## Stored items
————

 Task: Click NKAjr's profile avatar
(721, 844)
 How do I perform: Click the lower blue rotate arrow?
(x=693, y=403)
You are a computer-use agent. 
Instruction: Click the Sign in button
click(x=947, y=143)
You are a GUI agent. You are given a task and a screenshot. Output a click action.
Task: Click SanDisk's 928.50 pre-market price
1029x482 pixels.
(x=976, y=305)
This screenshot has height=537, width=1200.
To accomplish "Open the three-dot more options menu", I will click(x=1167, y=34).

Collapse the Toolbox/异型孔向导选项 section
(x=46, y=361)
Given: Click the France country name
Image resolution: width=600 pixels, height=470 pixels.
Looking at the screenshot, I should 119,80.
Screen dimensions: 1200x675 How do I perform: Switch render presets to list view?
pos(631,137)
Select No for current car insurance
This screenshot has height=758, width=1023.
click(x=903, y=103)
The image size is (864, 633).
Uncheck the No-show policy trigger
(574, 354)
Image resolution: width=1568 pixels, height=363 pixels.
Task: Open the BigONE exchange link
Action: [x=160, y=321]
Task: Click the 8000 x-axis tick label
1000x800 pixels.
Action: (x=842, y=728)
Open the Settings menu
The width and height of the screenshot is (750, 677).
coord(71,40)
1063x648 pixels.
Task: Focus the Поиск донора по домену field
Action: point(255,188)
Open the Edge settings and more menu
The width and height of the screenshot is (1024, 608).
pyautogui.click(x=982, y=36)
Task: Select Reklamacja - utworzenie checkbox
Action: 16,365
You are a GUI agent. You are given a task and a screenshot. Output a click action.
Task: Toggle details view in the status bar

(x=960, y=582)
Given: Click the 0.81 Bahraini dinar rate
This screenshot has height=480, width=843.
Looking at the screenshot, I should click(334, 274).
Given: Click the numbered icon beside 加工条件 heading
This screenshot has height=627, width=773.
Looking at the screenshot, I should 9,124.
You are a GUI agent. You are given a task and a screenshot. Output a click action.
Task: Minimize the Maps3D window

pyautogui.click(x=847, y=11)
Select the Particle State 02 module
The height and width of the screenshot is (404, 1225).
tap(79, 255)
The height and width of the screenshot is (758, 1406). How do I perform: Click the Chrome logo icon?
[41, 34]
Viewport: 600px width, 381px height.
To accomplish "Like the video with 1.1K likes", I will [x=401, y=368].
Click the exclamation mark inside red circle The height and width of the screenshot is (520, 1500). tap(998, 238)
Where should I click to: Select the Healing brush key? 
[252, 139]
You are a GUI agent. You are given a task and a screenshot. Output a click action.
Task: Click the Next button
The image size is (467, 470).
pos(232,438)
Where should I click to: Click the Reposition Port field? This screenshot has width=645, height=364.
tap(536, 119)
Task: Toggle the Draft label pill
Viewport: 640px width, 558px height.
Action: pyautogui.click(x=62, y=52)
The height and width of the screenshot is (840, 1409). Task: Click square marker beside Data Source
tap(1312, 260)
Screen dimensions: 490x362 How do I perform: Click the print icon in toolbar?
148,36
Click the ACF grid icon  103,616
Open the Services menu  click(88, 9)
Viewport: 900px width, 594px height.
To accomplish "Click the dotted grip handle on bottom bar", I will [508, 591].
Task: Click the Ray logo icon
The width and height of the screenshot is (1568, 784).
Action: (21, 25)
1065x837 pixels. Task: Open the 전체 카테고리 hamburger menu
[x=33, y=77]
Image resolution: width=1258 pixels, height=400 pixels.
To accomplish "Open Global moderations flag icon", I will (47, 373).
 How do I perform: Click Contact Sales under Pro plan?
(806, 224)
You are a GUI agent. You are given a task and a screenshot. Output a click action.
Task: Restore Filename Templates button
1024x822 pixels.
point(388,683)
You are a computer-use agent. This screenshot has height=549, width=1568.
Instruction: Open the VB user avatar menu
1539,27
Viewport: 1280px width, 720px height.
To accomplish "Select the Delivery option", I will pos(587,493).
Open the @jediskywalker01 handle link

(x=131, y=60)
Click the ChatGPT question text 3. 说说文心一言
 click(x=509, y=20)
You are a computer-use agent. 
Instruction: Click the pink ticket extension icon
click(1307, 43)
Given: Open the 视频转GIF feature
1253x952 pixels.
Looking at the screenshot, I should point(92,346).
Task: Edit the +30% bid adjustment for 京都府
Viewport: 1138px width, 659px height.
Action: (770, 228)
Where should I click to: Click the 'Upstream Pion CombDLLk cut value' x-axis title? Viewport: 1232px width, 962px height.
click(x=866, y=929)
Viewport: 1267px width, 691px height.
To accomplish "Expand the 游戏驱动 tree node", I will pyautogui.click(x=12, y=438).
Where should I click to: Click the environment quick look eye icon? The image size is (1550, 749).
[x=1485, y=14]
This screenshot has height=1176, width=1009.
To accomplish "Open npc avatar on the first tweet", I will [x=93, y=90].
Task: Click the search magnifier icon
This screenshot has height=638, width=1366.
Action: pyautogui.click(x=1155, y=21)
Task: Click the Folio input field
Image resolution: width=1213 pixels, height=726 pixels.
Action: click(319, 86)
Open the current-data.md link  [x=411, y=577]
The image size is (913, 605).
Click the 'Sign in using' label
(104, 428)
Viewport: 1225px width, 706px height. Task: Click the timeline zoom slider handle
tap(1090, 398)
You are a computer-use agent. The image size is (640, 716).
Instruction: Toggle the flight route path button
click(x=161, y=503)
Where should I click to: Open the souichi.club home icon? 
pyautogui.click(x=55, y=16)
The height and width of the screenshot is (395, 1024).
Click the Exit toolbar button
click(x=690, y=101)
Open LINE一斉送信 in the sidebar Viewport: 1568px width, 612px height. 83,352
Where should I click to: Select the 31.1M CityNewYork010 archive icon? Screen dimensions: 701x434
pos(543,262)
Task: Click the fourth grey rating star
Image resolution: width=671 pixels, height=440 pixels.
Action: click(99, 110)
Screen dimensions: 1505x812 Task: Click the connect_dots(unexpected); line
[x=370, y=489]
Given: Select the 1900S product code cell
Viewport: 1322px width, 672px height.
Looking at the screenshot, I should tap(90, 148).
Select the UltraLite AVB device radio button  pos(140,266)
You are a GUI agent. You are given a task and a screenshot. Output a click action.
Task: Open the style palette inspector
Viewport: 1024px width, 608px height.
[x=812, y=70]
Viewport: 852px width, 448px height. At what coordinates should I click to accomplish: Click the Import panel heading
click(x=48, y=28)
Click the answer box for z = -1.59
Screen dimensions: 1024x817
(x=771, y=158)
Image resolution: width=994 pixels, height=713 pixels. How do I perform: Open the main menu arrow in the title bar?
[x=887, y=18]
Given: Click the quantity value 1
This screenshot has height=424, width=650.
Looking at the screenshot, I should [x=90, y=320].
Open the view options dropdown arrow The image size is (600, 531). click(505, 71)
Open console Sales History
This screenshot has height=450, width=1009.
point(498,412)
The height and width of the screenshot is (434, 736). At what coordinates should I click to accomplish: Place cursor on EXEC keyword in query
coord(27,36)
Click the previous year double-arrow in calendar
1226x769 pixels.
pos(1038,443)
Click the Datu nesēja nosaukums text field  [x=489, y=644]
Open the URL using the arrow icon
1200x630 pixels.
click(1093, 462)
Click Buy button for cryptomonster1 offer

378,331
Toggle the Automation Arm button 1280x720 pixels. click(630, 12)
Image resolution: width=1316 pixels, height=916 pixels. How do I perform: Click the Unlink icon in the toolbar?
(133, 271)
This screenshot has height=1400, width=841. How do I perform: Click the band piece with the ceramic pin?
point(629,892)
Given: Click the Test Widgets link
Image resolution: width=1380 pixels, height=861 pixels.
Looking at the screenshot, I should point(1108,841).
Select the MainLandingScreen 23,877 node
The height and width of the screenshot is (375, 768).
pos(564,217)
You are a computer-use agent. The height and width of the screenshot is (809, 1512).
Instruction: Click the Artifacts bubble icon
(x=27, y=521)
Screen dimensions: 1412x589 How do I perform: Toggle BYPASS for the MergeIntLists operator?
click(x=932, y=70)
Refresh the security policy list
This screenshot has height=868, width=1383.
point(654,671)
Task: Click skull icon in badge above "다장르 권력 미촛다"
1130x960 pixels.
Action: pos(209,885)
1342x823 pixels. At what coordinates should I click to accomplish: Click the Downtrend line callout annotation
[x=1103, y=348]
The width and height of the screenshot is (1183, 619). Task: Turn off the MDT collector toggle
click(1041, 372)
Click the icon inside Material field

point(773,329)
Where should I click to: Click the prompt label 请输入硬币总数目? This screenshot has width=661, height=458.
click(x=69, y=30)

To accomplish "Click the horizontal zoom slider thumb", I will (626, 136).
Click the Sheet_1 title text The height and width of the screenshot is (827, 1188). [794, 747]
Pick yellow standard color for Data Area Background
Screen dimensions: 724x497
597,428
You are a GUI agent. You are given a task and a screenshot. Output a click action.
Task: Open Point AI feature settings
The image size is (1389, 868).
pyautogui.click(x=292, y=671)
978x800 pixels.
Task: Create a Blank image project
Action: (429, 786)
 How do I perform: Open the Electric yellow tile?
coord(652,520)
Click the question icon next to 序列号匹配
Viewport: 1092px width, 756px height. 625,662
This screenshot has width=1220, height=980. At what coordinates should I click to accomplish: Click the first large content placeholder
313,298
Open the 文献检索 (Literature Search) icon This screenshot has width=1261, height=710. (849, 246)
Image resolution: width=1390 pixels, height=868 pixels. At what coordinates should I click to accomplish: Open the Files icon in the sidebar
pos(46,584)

————

## REQUIREMENT
In the data above, repeat exactly each line from the first through the line that contains "The image size is (864, 633).", and give nothing else.

## WRITTEN RESPONSE
 Task: Click NKAjr's profile avatar
(721, 844)
 How do I perform: Click the lower blue rotate arrow?
(x=693, y=403)
You are a computer-use agent. 
Instruction: Click the Sign in button
click(x=947, y=143)
You are a GUI agent. You are given a task and a screenshot. Output a click action.
Task: Click SanDisk's 928.50 pre-market price
1029x482 pixels.
(x=976, y=305)
This screenshot has height=537, width=1200.
To accomplish "Open the three-dot more options menu", I will click(x=1167, y=34).

Collapse the Toolbox/异型孔向导选项 section
(x=46, y=361)
Given: Click the France country name
Image resolution: width=600 pixels, height=470 pixels.
Looking at the screenshot, I should 119,80.
Screen dimensions: 1200x675 How do I perform: Switch render presets to list view?
pos(631,137)
Select No for current car insurance
This screenshot has height=758, width=1023.
click(x=903, y=103)
The image size is (864, 633).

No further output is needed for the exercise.